**YOUR INSTRUCTIONS:** Print all of the data below, line for line, without changing a single character.
_ _ _ _
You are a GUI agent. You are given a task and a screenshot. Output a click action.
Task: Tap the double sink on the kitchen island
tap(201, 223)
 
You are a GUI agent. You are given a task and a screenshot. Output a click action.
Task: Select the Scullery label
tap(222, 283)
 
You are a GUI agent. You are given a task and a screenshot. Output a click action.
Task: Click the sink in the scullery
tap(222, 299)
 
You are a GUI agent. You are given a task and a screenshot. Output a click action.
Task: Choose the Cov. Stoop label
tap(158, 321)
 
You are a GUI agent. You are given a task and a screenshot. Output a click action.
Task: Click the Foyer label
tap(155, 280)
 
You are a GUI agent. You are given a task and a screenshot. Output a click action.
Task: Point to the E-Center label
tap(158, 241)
_ _ _ _
**SOLUTION TO THIS PROBLEM:**
You are a GUI agent. You are given a task and a screenshot. Output a click action.
Task: Tap the double sink on the kitchen island
tap(201, 223)
 
You are a GUI agent. You are given a task and a screenshot. Output a click action.
Task: Select the Scullery label
tap(222, 283)
 
You are a GUI agent. You are given a task and a screenshot. Output a click action.
Task: Click the sink in the scullery
tap(222, 299)
 
You are a GUI agent. You are given a task and a screenshot. Output a click action.
Task: Choose the Cov. Stoop label
tap(158, 321)
 
You are a GUI agent. You are given a task and a screenshot. Output a click action.
Task: Click the Foyer label
tap(155, 280)
 
You are a GUI agent. You are given a task and a screenshot. Output a click action.
Task: Point to the E-Center label
tap(158, 241)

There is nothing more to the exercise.